With this trained model, I find approximately 20% of news articles that report economical news related to the coronavirus.

Task 4

Next, we download the stock market data using the Alpha Vantage API. For this one needs to get a private key by submitting credit card information but the first 500 calls are free. I used the following alpha vantage code to get the stock data for some of the stock exchanges.

And following is the plot showing normalized closing prices of stocks.

Stock exchange normalized prices downloaded with Alpha Vantage

Task 5

With news articles and stock market data in hand, I used a neural network framework with LSTM to predict stock prices. For this, I adapted the methodology discussed here. I took news articles published on the same date as stock exchange prices. The training+validation and test data are split equally and shuffled. Thus half of the stock predictions as shown below are for the news articles and the stock prices used for training and half of these are from the independent test datasets.
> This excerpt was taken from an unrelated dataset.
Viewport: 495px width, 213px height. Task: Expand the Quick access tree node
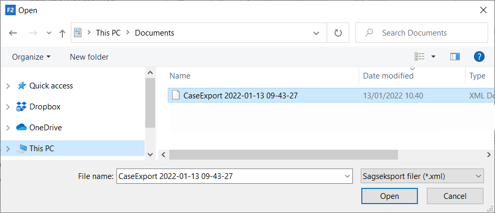point(7,86)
My aim is to visualize any correlations between the predicted and actual prices.

I will discuss the adapted version of the network in more detail in a future post and here I will present the model predictions for some of the stock exchanges.
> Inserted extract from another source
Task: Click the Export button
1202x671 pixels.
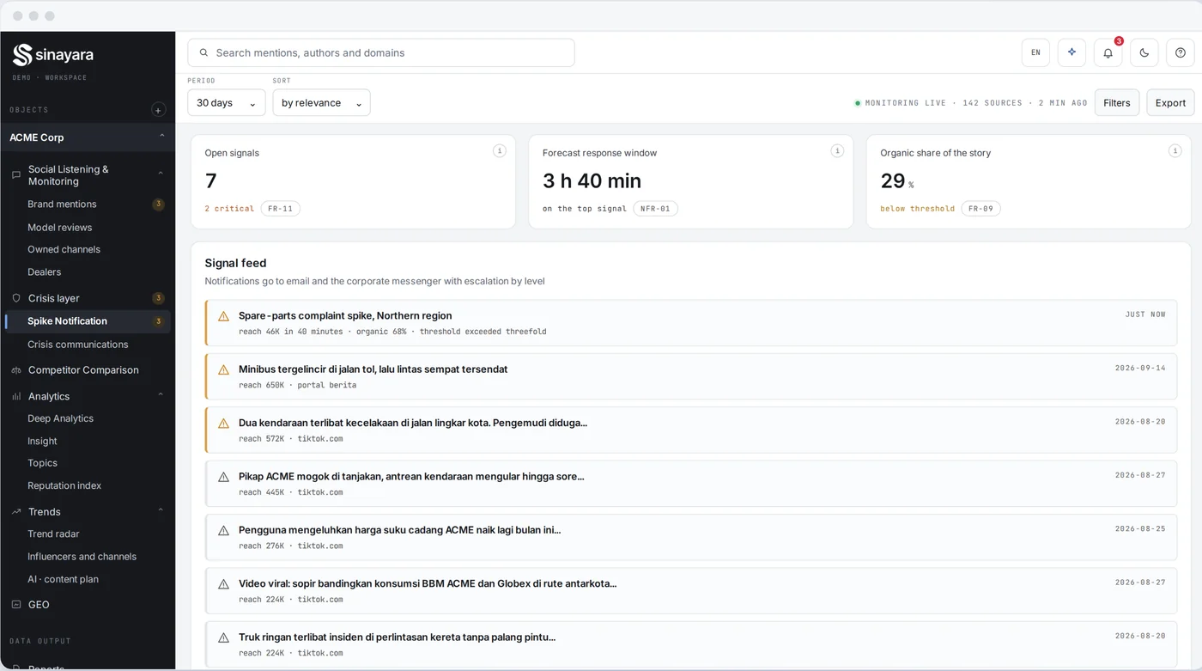Action: coord(1170,102)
I) New York Stock Exchange (NYSE) closing prices from 1st January 2020 to 20 March 2020. The green line shows actual prices and blue lines are the prices predicted from the news articles.

NYSE closing prices (green) and predicted prices (blue).

II) Same as above but for the Hong Kong Stock Exchange (HKSE).

HKSE closing prices (green) and predicted prices (blue).

III) For Australian Securities Exchange (ASX)

ASX closing prices (green) and predicted prices (blue).

IV) For Bombay Stock Exchange (BSE)

BSE closing prices (green) and predicted prices (blue).

All these stock predictions from the news article data show a correlation between the news and stock prices. Although the correlations are not too strong on a day by day basis as the stock exchange prices depend on several other factors. The downfall trend of stock predictions from news articles is however similar to the actual trend.

What should we do?

On a personal level, I think we need to calm down and keep working. Follow all the precautions. Think twice and crosscheck before believing any news that spreads panic. There is no need to update ourselves with the number of coronavirus cases every hour and keep talking about it in every discussion. Possibly, we need to stop watching/reading the news about the coronavirus and to update and inform ourselves, we can always look into several official platforms developed by the Governments of each country.

Remember, feelings like fear and panic are contagious, probably much more than the Covid-19.